Since the publication of his debut novel, Generation X, in 1991, Douglas Coupland has consistently proven himself to be a writer with plenty of ideas, as well as one keen to use experimental frameworks to express those ideas.

When this experimentation works, he seems highly adept at nailing the zeitgeist and the dysfunctions of pop culture. But his postmodern stylings don't always hit the mark.

The Gum Thief is Coupland's 12th novel, and sees him employing a fairly conventional, by his standards, conceit: the novel within a novel. It's a strangely confused book, which tackles his usual theme of alienation within the vacuity of modern living, but he also seems to want to say something deeper about the nature of writing and narrative, something he doesn't quite pull off.

The story revolves around two disaffected characters, struggling through life as they work in their dead-end jobs at Staples, a giant office supply store. Roger is 43 years old, divorced, alcoholic and still mourning his dead son. Bethany is a goth girl 20 years his junior who has turned away from the world because of a litany of painful deaths among her family and friends, and a mother she can't relate to.

Through a rather convoluted plot twist at the start, the two begin leaving notes for each other, communicating through letters all the thoughts and feelings they could never say to each other's faces. At the same time, Roger is working on a novel with the ridiculous title of Glove Pond, which he shows to Bethany for feedback.

Glove Pond deserves a mention. A dreadful reworking of Who's Afraid Of Virginia Woolf?, it features an ageing actress, her has-been author husband, the new hotshot novelist in town and his glamorous brain-surgeon wife. It's deliberately terrible, a kind of hapless mimicking of the likes of John Cheever and Raymond Carver.

While all this is good fun early on, with characters drinking themselves stupid and coming up with endless witty barbs to cover their deep loneliness, the joke wears thin after a while and the final sections of Glove Pond are a struggle to get through. Also, the point of the novel within a novel seems to get lost about halfway through, as if Coupland has run out of steam and can't work out what he wants to say with it.

Much more intriguing are the dialogues between Roger and Bethany.
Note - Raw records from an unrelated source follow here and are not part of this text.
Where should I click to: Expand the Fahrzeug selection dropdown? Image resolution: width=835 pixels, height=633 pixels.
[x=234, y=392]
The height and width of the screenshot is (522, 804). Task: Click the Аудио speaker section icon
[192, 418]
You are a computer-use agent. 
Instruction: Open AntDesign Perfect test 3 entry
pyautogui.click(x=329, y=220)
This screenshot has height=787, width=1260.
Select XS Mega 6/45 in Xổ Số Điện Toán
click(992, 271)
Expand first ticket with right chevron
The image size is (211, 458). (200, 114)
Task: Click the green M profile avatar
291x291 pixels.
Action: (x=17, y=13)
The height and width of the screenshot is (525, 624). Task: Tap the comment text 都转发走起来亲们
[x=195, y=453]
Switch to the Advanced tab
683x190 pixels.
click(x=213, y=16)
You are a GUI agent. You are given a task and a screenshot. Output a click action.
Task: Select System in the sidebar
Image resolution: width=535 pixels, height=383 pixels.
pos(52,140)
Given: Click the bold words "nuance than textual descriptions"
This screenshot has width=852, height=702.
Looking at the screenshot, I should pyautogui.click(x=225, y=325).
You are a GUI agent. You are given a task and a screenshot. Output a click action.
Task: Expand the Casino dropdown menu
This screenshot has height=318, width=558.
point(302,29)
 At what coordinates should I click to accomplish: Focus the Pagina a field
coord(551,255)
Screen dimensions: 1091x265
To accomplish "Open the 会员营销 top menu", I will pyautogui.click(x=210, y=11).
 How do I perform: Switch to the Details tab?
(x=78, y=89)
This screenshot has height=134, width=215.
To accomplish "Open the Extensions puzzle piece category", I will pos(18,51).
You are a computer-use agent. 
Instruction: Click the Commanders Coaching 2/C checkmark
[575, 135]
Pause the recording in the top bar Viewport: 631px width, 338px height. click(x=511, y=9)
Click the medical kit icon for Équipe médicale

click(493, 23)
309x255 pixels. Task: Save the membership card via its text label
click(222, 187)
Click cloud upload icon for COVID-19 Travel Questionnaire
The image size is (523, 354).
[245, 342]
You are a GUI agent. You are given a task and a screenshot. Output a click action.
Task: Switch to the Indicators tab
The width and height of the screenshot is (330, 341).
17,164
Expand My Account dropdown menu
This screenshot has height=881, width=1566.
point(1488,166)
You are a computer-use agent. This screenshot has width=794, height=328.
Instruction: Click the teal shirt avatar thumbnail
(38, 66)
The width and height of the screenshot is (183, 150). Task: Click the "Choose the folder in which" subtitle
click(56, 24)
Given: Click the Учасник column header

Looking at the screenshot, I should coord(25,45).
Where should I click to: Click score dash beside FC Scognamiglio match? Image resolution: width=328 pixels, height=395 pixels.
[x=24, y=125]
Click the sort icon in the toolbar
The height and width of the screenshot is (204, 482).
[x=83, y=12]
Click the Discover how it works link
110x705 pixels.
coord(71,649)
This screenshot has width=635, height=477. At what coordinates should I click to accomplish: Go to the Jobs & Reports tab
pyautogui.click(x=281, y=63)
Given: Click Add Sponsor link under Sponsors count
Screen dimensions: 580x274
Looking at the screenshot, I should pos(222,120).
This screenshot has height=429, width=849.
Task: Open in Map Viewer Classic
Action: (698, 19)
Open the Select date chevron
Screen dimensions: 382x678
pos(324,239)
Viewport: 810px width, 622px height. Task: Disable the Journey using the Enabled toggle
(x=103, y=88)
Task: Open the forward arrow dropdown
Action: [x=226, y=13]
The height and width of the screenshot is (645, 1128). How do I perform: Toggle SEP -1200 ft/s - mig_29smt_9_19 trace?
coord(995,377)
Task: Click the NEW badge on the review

Although there is no great distinction between their voices, both are self-effacing, self-aware and ironically amusing, despite being haunted by depression and disillusionment.

Indeed, a feeling of apocalyptic nihilism threads through these passages, where one or other of them is forever doing something such as imagining waking up to find that everything living has died, or trying to make planes fall from the sky using the power of thought. But for all that, both Roger and Bethany are sympathetic characters, and when Bethany heads off for a disastrous trip to Europe, Fedexing her letters back to Roger, you genuinely feel for her as she mopes around the streets of Paris and London.

One structural problem is that Coupland has to give up on using just these notes between Roger and Bethany. Realising the restrictions of the set-up in moving the plot forward, he starts to introduce notes from other characters - Bethany's neurotic mother, Roger's ex-wife, a co-worker at Staples - which inevitably dilutes the effect.

This stream of first person narratives does at least allow for some trademark Coupland rants on technology, the environment and modern social mores. Indeed much of the prose here has plenty of verve and is extremely readable (the deliberately clunky passages of Glove Pond aside) which only adds to the disappointment that Coupland hasn't done more with his original premise.

It's perhaps churlish to complain when a writer like Coupland continually tries new things, but experimentation for the sake of it, especially when it peters out as in The Gum Thief, isn't always enough.